青木氏 抗菌薬適正使用の指標であるカルバペネム系抗菌薬や、広域βラクタム薬であるピペラシリン・タゾバクタムの使用量が、大きく減少しました(図2)。全国の大学病院を対象としたサーベイランスでも、カルバぺネム系抗菌薬の使用量は2014年以降、当院が最も少なくなっています。当院は2016年に日本医療機能評価機構の認定を受けましたが、その際、抗菌薬適正使用の取り組みについては「S」評価をいただきました。

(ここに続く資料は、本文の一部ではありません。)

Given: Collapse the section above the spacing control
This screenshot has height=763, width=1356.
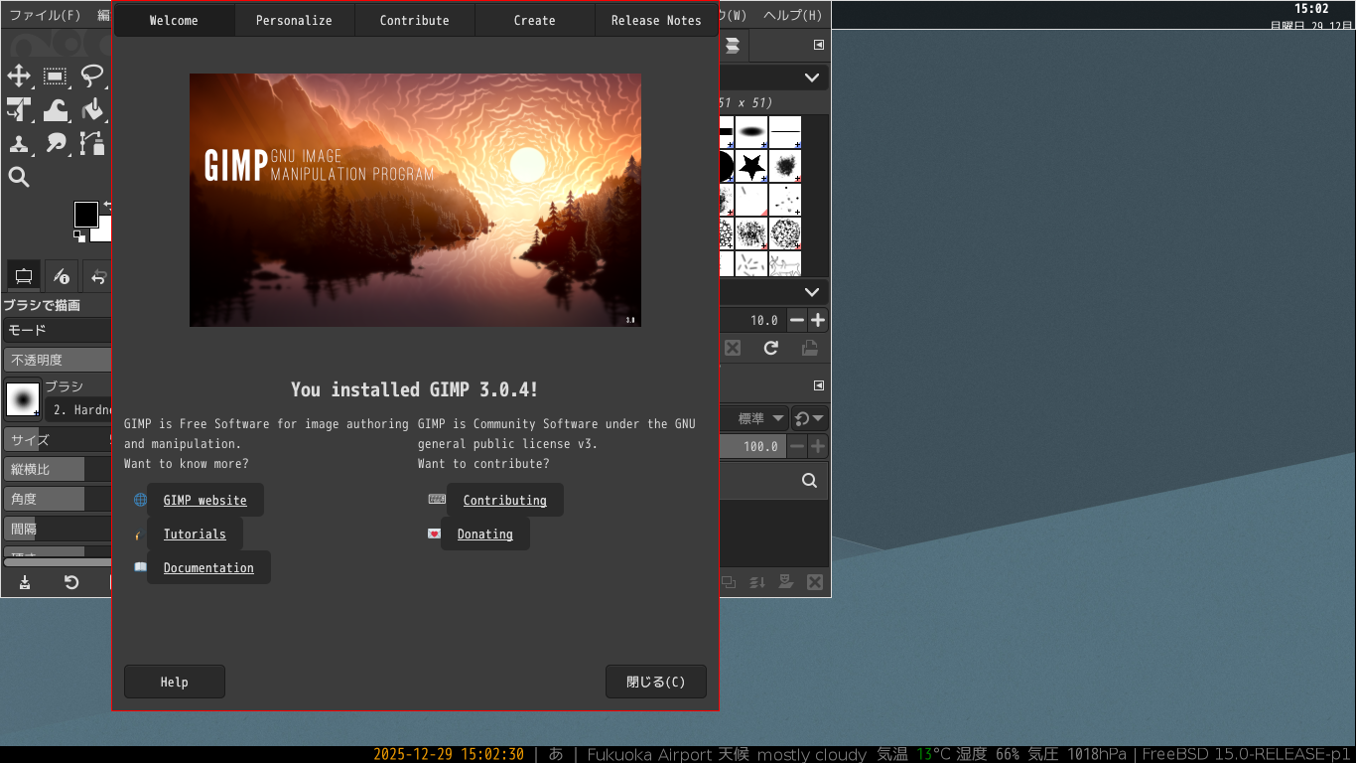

図2 佐賀大学医学部附属病院における広域抗菌薬(カルバぺネム系、ピペラシリン・タゾバクタム)の使用量と患者予後

図2 佐賀大学医学部附属病院における広域抗ß菌薬(カルバぺネム系、ピペラシリン・タゾバクタム)の使用量と患者予後

「感染症診療」という共通言語をもつ医師が増加

研修医に対する教育の成果についてはいかがですか。

青木氏 研修を始めてから、感染症診療に関する共通言語をもつ医師が増えたことは大きな変化です。初期の頃に研修を受けた医師は現在、各診療科で中堅医師として活躍しています(図3)。今でもコンサルテーションの依頼が来ますが、共通言語があるので話が通じるんですね。また感染症診療の経験者が増えたことで、コンサルテーションの数自体減りました。基本的な対応は自分たちでできるようになり、ごく初歩的なコンサルテーションは少なくなっています。これも教育の一つの証だと思います。

図3 感染症研修を受けた医師368名の進路(2006~2019)

図3 感染症研修を受けた医師368名の進路(2006~2019)

病院全体にいい影響が及んでいるんですね。

青木氏 専門医が増えるメリットよりも、病院全体で基本的な理解が底上げされるメリットの方が大きい場合もあります。専門医以外の200人、300人が感染症診療の基本的な考え方になじんで初めて、病院は変わるんだと思います。当院も感染症の専門診療機能ができたことで、診療の質が向上したと感じています。

手ごたえは大きいですか。

青木氏 もちろん、最終的に感染症専門医を志す人がもう少し増えるといいなという思いはあります。ただこれまで研修を受けた医師は、院内だけでなく県内外のさまざまな医療機関でも活躍しています。そういう意味では、地域にも貢献できているのではないかと思います。

地域で連携しながら感染防止対策に取り組む

地域連携という観点で、何か取り組みはしていますか。

青木氏 佐賀県内で感染対策や感染症診療に取り組む医師と看護師が集まって、2017年に佐賀県感染防止対策地域連携協議会を立ち上げました。当初から保健所や医師会にも世話人に入ってもらい、事務局は当部門に置いています。最初は自分たちの勉強会も兼ねて、これからどんな取り組みをしていくか話し合っていた時に、令和元年佐賀豪雨が起こりました。避難所の感染対策に当会のチームが派遣され、「こういう会を作っておいてよかった」と言っていたら、次に起こったのが新型コロナウイルス感染症です。昨年は県の委託事業として高齢者施設でクラスターが発生した際の対応や、事前の感染対策講習などにあたりました。

現場から声を上げ働きかけていく

研修医に対する教育の取り組みが、第1回AMR対策普及啓発活動表彰の厚生労働大臣賞に選ばれました。受賞の感想をお聞かせください。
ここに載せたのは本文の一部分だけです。